* [WORK REQUIRED]: The expected output is the set of lines below beginning at the one that contains "[Buscar] (897, 63)" and ending at the final line, reproduced exactly.

= = = = = = =

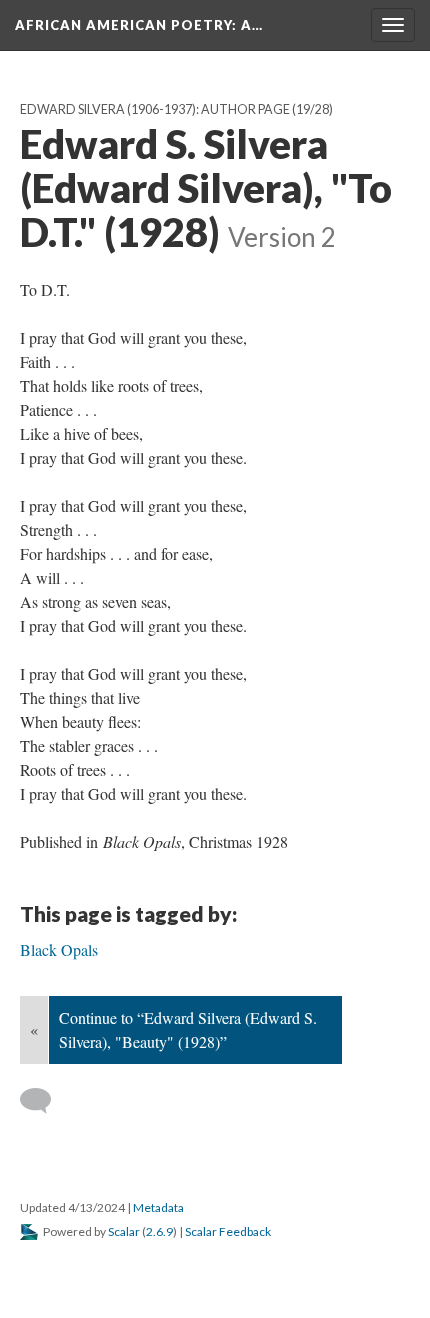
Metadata (158, 1207)
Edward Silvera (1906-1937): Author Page (155, 109)
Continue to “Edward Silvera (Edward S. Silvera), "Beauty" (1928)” (188, 1029)
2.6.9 (159, 1231)
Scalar (124, 1231)
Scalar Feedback (228, 1231)
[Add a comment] (44, 1101)
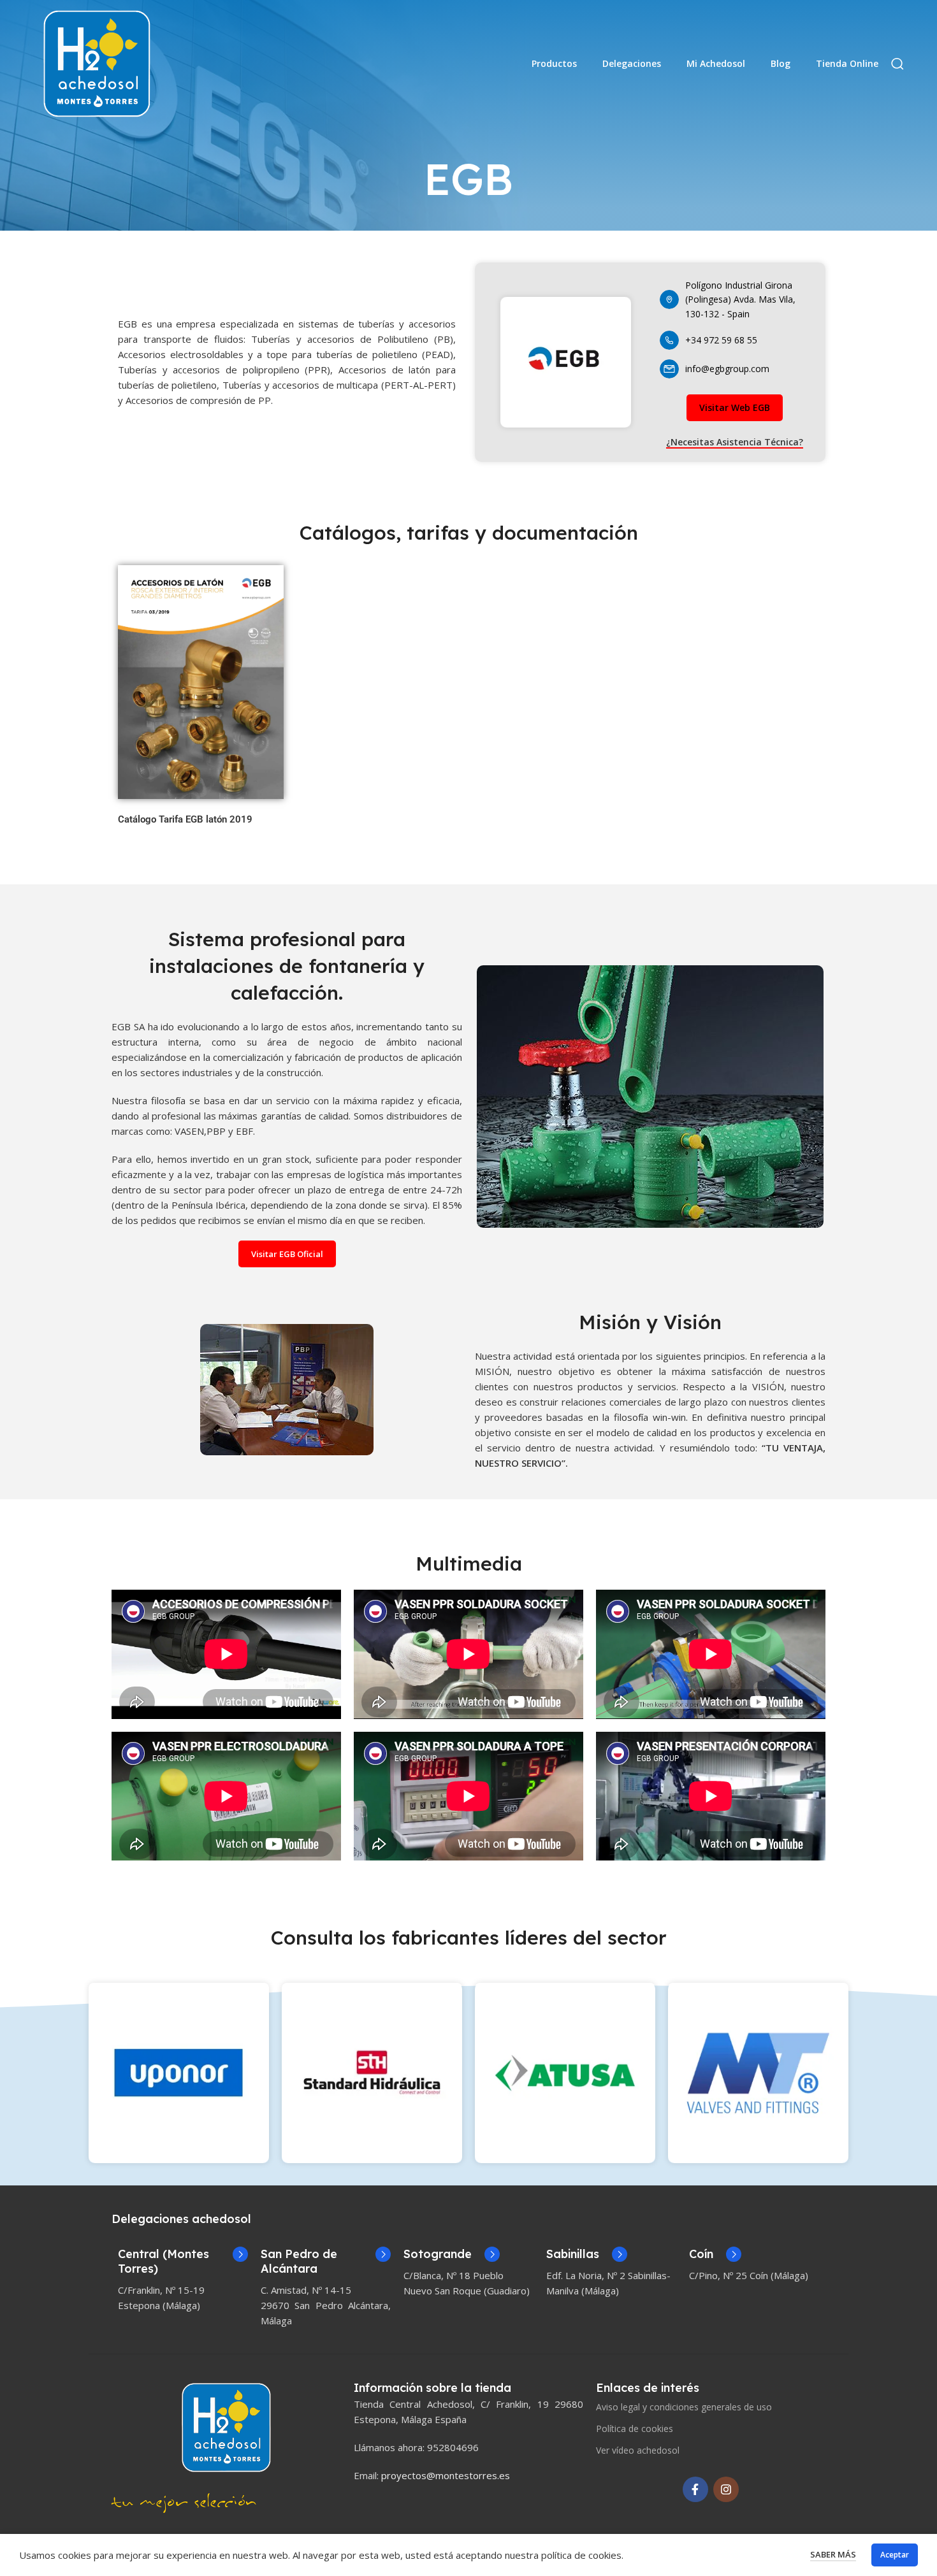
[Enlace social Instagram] (726, 2489)
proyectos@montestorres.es (445, 2475)
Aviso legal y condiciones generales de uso (684, 2407)
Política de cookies (634, 2428)
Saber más (833, 2554)
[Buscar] (897, 63)
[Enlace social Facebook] (695, 2489)
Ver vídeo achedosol (637, 2450)
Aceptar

= = = = = = =

* [RESPONSE TO THIS EXERCISE]:
[Buscar] (897, 63)
[Enlace social Facebook] (695, 2489)
Ver vídeo achedosol (637, 2450)
Aceptar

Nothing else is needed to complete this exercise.